> Directions for this task: Output all of the material exactly; leave out no line.

> Provided information:

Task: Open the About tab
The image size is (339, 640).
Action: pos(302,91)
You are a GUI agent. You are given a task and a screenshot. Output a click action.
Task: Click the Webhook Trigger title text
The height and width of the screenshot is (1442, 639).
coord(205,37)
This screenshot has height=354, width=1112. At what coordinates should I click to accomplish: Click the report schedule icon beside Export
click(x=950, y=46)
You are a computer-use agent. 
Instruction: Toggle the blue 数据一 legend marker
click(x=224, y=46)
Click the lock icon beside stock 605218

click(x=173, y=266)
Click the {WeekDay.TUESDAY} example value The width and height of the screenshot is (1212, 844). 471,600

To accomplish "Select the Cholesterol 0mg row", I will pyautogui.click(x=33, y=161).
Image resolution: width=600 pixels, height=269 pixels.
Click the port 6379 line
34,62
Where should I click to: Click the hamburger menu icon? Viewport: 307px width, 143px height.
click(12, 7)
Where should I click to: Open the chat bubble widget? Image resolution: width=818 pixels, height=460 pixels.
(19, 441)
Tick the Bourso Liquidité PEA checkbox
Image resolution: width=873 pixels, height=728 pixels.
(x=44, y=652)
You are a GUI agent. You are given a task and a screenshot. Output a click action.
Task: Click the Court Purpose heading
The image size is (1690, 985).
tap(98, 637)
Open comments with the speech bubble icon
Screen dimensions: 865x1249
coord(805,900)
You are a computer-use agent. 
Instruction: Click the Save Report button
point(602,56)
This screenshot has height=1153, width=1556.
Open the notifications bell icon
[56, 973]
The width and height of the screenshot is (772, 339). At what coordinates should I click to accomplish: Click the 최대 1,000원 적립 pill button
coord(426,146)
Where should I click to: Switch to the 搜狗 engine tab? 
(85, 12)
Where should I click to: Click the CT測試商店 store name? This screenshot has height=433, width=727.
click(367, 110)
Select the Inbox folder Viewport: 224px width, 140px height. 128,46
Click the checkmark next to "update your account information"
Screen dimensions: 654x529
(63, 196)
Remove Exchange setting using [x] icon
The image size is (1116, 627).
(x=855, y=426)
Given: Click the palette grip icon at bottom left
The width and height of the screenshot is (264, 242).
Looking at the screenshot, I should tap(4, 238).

> Expected output:
Task: Open the About tab
The image size is (339, 640).
Action: pos(302,91)
You are a GUI agent. You are given a task and a screenshot. Output a click action.
Task: Click the Webhook Trigger title text
The height and width of the screenshot is (1442, 639).
coord(205,37)
This screenshot has height=354, width=1112. At what coordinates should I click to accomplish: Click the report schedule icon beside Export
click(x=950, y=46)
You are a computer-use agent. 
Instruction: Toggle the blue 数据一 legend marker
click(x=224, y=46)
Click the lock icon beside stock 605218

click(x=173, y=266)
Click the {WeekDay.TUESDAY} example value The width and height of the screenshot is (1212, 844). 471,600

To accomplish "Select the Cholesterol 0mg row", I will pyautogui.click(x=33, y=161).
Image resolution: width=600 pixels, height=269 pixels.
Click the port 6379 line
34,62
Where should I click to: Click the hamburger menu icon? Viewport: 307px width, 143px height.
click(12, 7)
Where should I click to: Open the chat bubble widget? Image resolution: width=818 pixels, height=460 pixels.
(19, 441)
Tick the Bourso Liquidité PEA checkbox
Image resolution: width=873 pixels, height=728 pixels.
(x=44, y=652)
You are a GUI agent. You are given a task and a screenshot. Output a click action.
Task: Click the Court Purpose heading
The image size is (1690, 985).
tap(98, 637)
Open comments with the speech bubble icon
Screen dimensions: 865x1249
coord(805,900)
You are a computer-use agent. 
Instruction: Click the Save Report button
point(602,56)
This screenshot has height=1153, width=1556.
Open the notifications bell icon
[56, 973]
The width and height of the screenshot is (772, 339). At what coordinates should I click to accomplish: Click the 최대 1,000원 적립 pill button
coord(426,146)
Where should I click to: Switch to the 搜狗 engine tab? 
(85, 12)
Where should I click to: Click the CT測試商店 store name? This screenshot has height=433, width=727.
click(367, 110)
Select the Inbox folder Viewport: 224px width, 140px height. 128,46
Click the checkmark next to "update your account information"
Screen dimensions: 654x529
(63, 196)
Remove Exchange setting using [x] icon
The image size is (1116, 627).
(x=855, y=426)
Given: Click the palette grip icon at bottom left
The width and height of the screenshot is (264, 242).
Looking at the screenshot, I should tap(4, 238).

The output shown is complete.